A few things to call out:

  • db.select().from(Users) is an Effect. You yield* it directly. The full drizzle/effect-postgres builder is supported (select, insert, update, delete, with, transactions).
  • The pool is created exactly once per Worker isolate. Subsequent requests reuse the same pool — there’s no per-request connection setup.
  • nodejs_compat is required because pg (node-postgres) powers the underlying transport.
Terminal window
bun alchemy deploy

The first deploy regenerates ./migrations from your schema (since no snapshot exists yet) and applies the resulting CREATE TABLE statements to your branch. Hit your Worker URL and you should see:

[]

Add a column or a table to src/schema.ts and run bun alchemy deploy again.

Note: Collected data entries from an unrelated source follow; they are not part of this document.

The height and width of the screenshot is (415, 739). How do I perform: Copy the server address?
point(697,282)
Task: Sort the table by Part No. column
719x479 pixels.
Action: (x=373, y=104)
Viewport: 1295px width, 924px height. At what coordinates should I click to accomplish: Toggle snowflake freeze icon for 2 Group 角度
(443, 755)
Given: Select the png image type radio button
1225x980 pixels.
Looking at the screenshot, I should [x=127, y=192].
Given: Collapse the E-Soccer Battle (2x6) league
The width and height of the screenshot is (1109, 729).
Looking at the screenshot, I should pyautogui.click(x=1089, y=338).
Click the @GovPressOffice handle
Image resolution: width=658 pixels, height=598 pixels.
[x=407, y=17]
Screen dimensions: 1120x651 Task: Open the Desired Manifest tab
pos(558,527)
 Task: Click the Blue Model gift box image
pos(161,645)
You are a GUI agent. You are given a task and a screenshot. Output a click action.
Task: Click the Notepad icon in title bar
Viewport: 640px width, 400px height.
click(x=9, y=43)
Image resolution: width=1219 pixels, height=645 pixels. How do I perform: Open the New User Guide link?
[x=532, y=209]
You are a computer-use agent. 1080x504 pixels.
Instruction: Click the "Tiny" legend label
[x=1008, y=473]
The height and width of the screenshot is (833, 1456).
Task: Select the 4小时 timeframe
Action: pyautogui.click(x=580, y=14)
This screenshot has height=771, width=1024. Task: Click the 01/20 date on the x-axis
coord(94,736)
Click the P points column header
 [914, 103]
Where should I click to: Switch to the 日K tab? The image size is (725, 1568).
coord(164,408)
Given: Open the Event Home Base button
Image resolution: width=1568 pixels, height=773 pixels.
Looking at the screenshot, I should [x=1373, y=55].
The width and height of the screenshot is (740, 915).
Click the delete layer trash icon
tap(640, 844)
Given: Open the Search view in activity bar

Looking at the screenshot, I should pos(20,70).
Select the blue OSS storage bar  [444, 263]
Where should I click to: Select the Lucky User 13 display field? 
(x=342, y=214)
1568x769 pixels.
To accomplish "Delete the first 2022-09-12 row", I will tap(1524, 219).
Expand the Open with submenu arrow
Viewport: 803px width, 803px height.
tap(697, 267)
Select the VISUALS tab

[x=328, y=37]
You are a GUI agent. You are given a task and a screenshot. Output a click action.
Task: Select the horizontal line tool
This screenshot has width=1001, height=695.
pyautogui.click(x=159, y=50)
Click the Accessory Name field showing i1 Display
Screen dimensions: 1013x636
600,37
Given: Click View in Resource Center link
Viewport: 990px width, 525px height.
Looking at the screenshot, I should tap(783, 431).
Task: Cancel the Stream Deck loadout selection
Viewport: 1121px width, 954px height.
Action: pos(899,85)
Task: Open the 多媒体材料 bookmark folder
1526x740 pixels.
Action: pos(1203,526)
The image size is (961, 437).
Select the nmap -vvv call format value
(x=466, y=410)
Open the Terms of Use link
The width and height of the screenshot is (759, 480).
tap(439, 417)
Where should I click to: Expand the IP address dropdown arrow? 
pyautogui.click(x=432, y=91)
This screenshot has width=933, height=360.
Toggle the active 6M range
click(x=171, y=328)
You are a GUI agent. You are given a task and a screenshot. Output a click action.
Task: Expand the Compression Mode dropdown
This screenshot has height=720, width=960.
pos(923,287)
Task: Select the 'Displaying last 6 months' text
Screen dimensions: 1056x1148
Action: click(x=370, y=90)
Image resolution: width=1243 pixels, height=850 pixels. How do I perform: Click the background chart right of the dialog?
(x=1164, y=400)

The provider:

  1. Diffs the new schema against the latest snapshot.
  2. Writes a new migration directory with just the delta SQL.
  3. Neon.Branch notices the new file, runs it inside a transaction, and records it in the neon_migrations tracking table so it’s not re-applied.

Roll back simply by reverting your schema change and redeploying — or by spinning up a Neon.Branch that forks from a point-in-time LSN before the migration.

Your Worker now has typed Postgres queries through Drizzle, an edge-pooled connection through Hyperdrive, automatically-generated migrations, and per-deploy state validated against your TypeScript schema. That’s the full database story for the Cloudflare track — combine it freely with the Durable Objects, Workflows, AI Gateway, and Container primitives from earlier tutorials.